Private equity interest in RIAs is at an all-time high, according to a new report by Cerulli Associates, a consulting and research firm.

Fueled by high growth rates, market fragmentation, and recurring revenue streams within the RIA space, private equity firms now see RIAs as a compelling business opportunity, but one that is becoming increasingly competitive.

“This is a high-growing space where a lot of assets are flowing in and firms keep growing, yet at the bottom of the market there are a lot of small firms that are operating independently, and with that comes opportunity to really consolidate, pull assets together, pull firms together, and create larger platforms that increase the service opportunity for clients,” Stephen Caruso, research analyst at Cerulli and author of the report, told RIA Intel.

According to Cerulli, the RIA channel represents nearly $3.7 trillion of potentially acquirable assets over the next decade. The vast majority, $2.7 trillion, will come from veteran advisors, who are retiring at a faster rate than new professionals are entering the industry. Another $600 billion comes from growth-challenged RIAs, and $500 billion is from breakaway advisors who are looking to join the independent advisory space.

Private equity’s interest in RIAs has grown over the past few years. According to Echelon Partners, a boutique investment bank that tracks wealth management M&A, about 77 percent of all transactions in the first quarter of 2023 involved private equity either directly or indirectly. Additionally, direct acquisitions by private equity made up 12 percent of all RIA acquirers in 2022 — an increase of 2 percent compared to 2022.

The RIA industry’s fragmented nature is especially appealing to private equity firms. Despite a decade-long consolidation trend within the RIA space, most RIAs are still relatively small businesses. According to Cerulli, 84 percent of RIAs had less than $500 million in AUM as of year-end 2021. Many firms operate locally with limited resources and are often owner-run or solo RIAs. According to the Investment Adviser Association, 88.1 percent of investment advisors have 50 or fewer employees and only one or two offices.

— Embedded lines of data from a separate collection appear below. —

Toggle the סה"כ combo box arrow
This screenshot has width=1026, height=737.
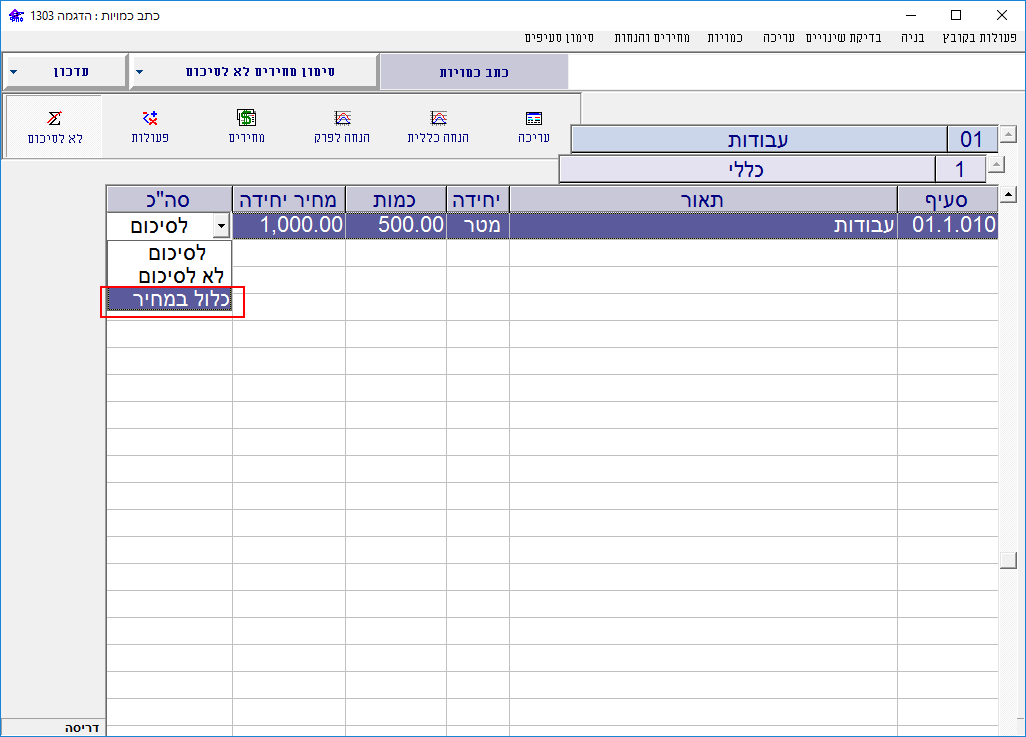[x=220, y=226]
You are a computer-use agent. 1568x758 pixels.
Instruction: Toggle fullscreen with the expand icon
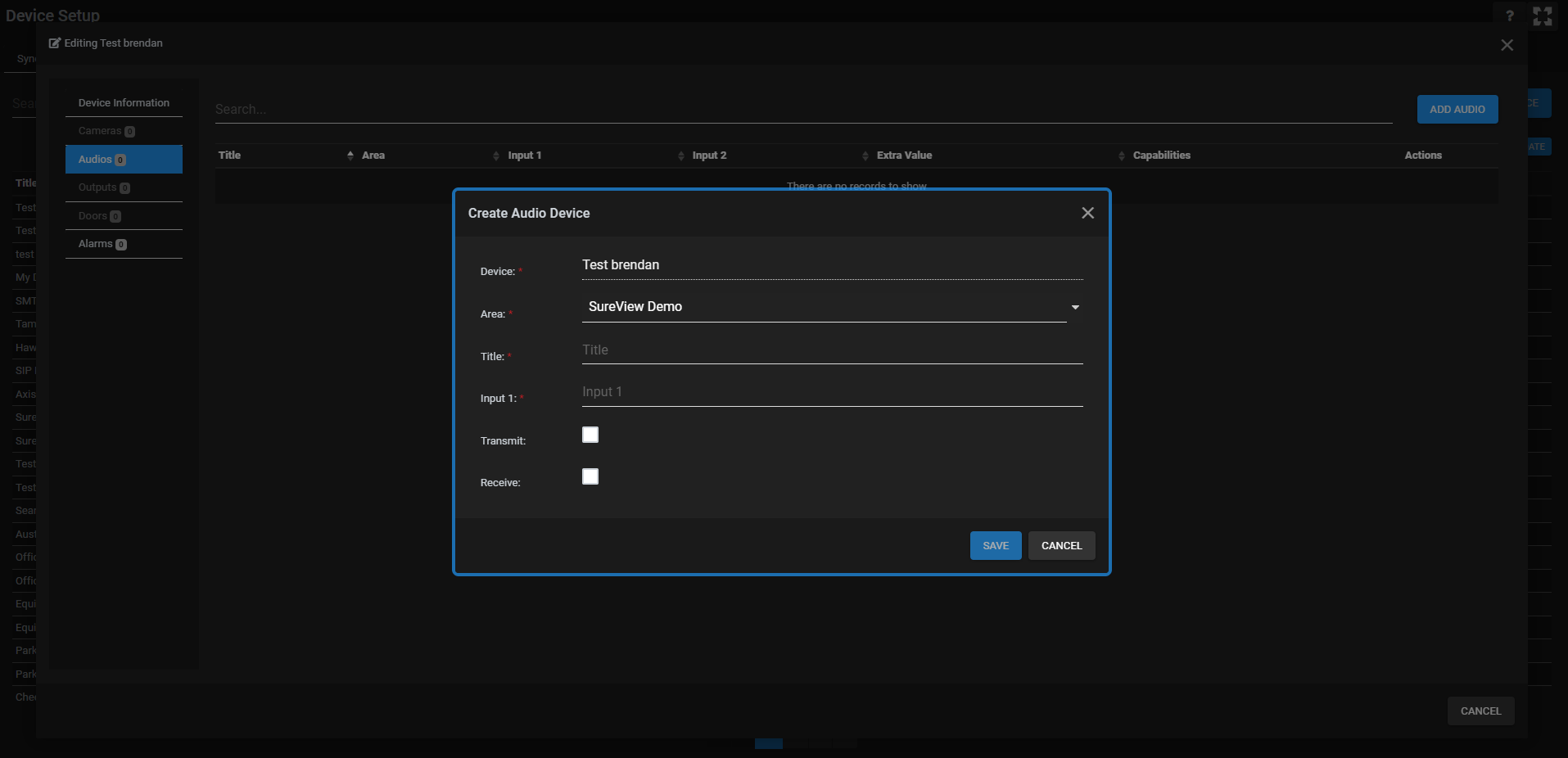[1543, 16]
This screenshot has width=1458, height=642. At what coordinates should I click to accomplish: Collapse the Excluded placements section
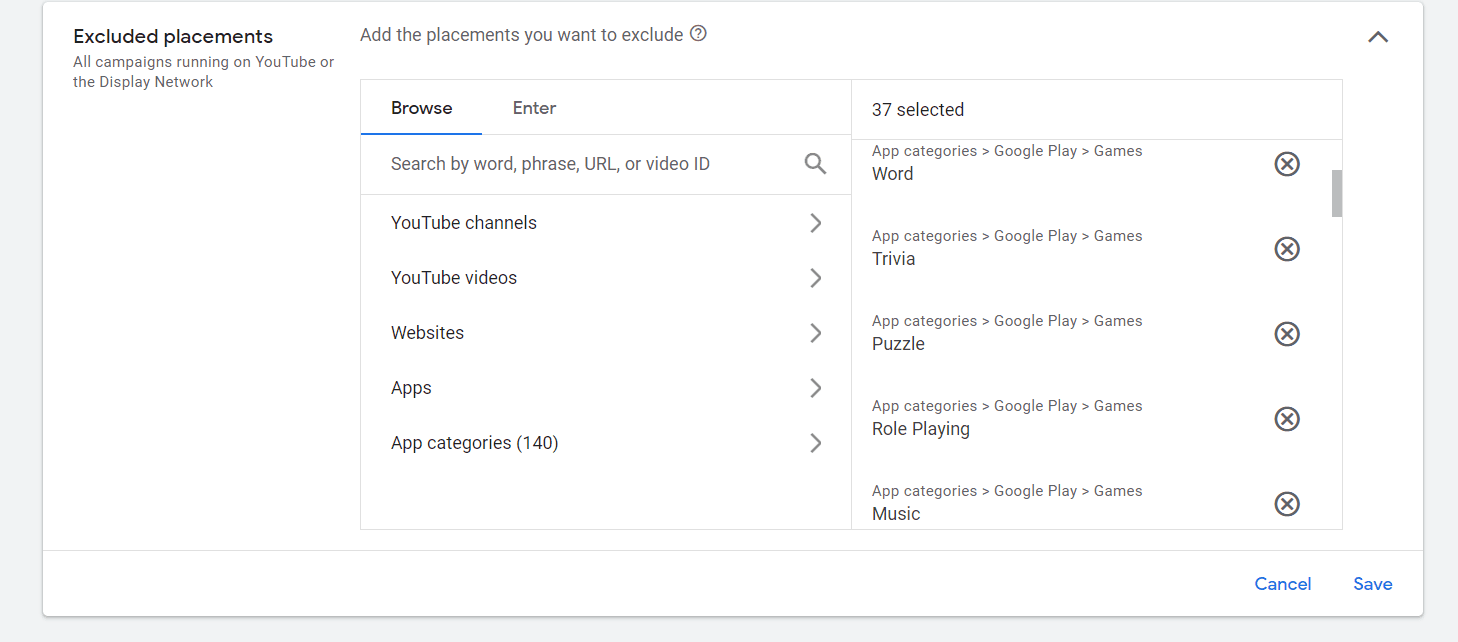(x=1378, y=36)
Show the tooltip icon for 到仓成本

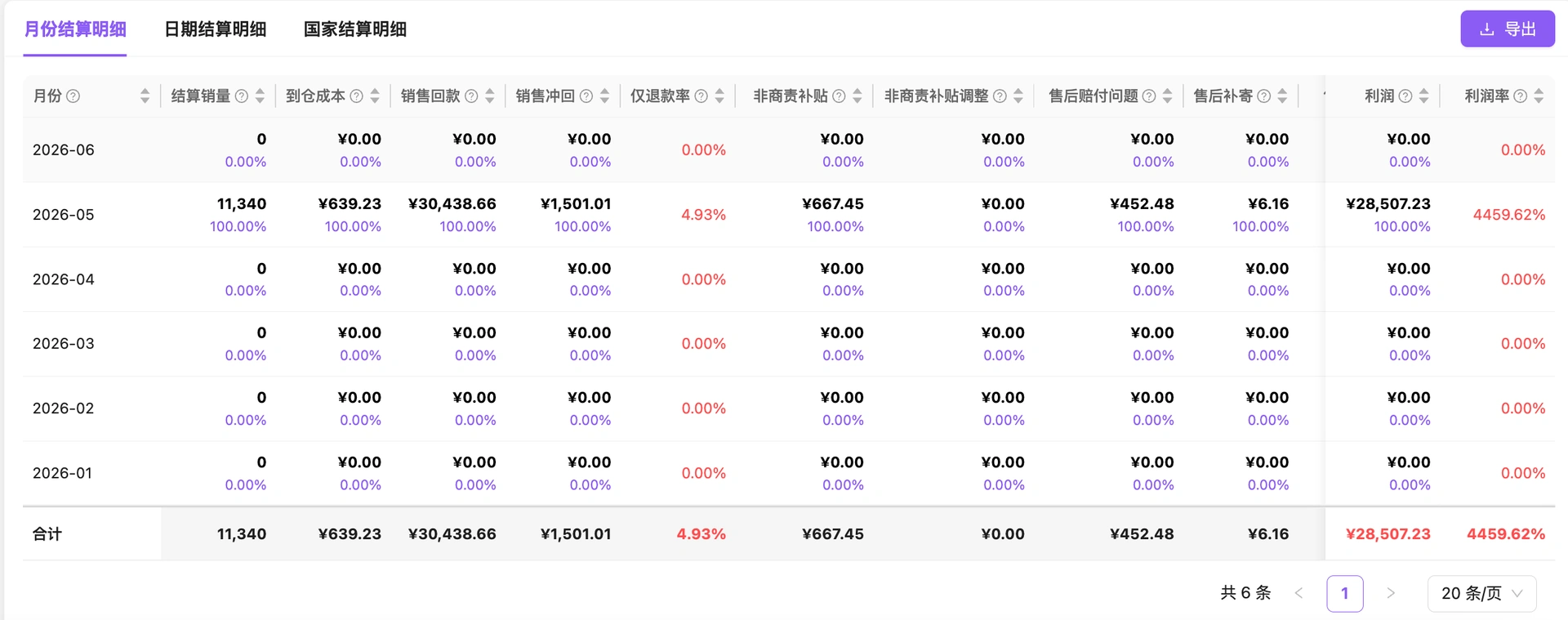coord(357,96)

However, despite the relatively small size of the majority of the firms, the RIA space has grown substantially over the last decade. RIAs now control 27 percent of the total asset advisory market share, up from 20 percent in 2011, according to Cerulli. Total assets in the RIA space jumped from $2.3 trillion to $8.2 trillion over the last decade, a 13.2 percent, 10-year compound annual growth rate. As a comparison, advisor-managed assets at wirehouses grew just 7.4 percent over the same period, Caruso said. He added that all other advisory channels were between 3 to 5 percentage points below the RIA channel growth rate.

The fee-based model used by RIAs, which provides them with a stable recurring revenue stream and a sticky client base, is also driving PE interest. According to the report, RIAs derive about 81 percent of their revenue from asset-based fees.

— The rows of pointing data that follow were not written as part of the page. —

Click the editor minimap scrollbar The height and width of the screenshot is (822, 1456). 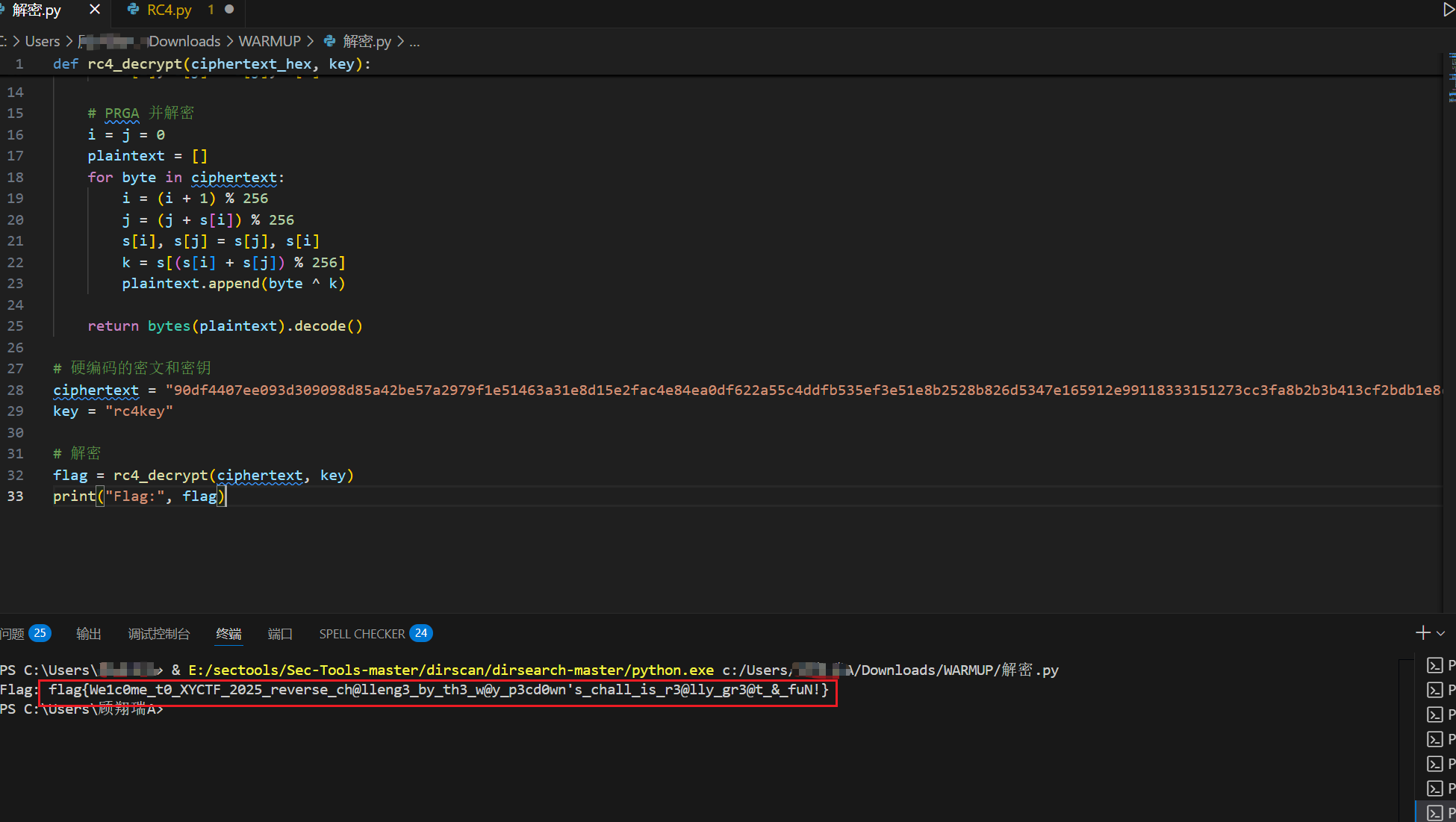1450,78
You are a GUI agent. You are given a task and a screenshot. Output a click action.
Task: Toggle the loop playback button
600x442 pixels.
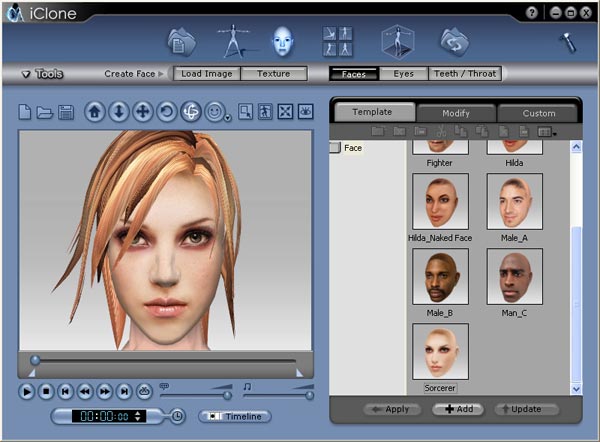pyautogui.click(x=144, y=392)
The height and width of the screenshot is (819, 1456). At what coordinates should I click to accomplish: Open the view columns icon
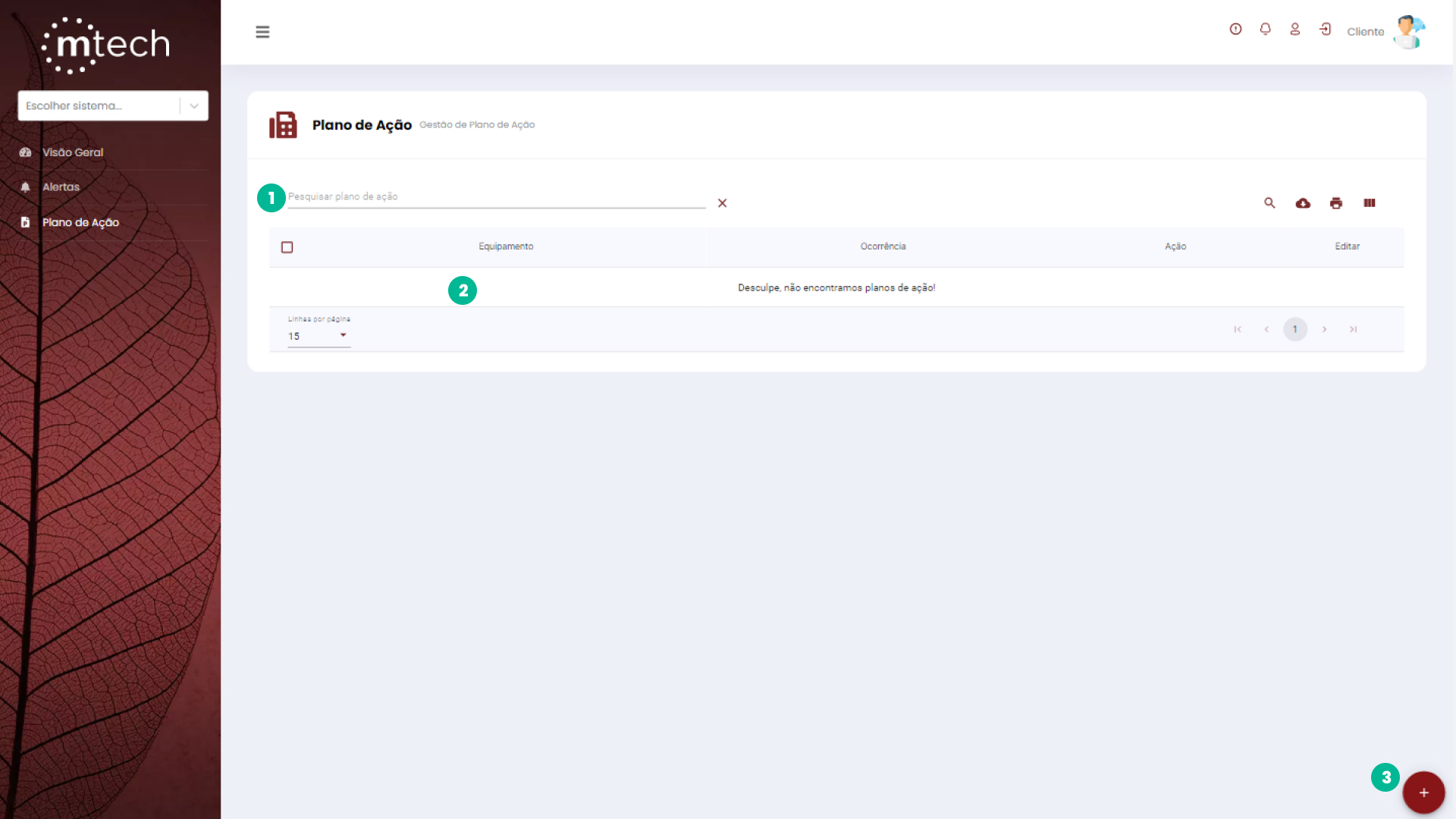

“As these firms continue to grow, that revenue base only grows, creating long-term value for private equity firms,” Caruso said. “RIAs don’t have a lumpy income statement compared to some other industries, where revenue is far less consistent.”

On the opposite side, Caruso said, the value-add that PE investment brings to RIAs is immense. Not only does it help fuel growth at firms that would otherwise struggle to grow, but many PE owners also continue to provide operational support to the firms going forward.

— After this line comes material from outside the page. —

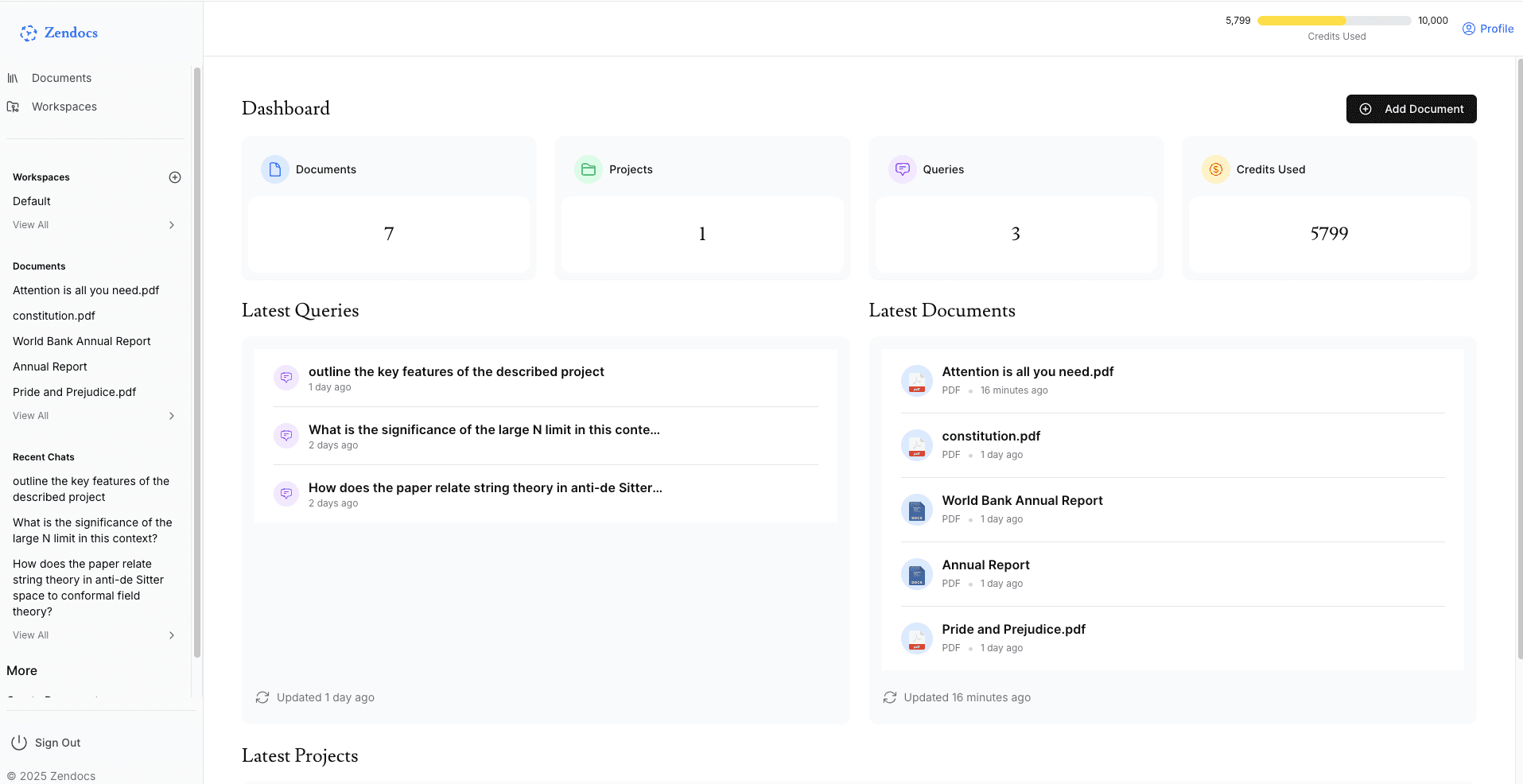The width and height of the screenshot is (1523, 784).
Task: Click the purple Queries chat bubble icon
Action: click(902, 169)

“Value add from an investor can include M&A strategy, business model support, and marketplace development. By injecting their expertise into a portfolio RIA, PE firms can better assist management teams in achieving their growth goals,” Caruso wrote in the report.

However, the space is becoming increasingly competitive, as more PE firms enter the arena. “There aren’t a ton of multibillion-dollar RIA firms just waiting in the wings,” Caruso said. “Private equity firms are competing against each other to make those investments.”

However, Cerulli has seen a shift in recent years into the emerging consolidator space, as RIAs tap consolidators earlier in their growth stages. “There’s [an] opportunity to really supercharge the inorganic growth of that next layer of RIAs.”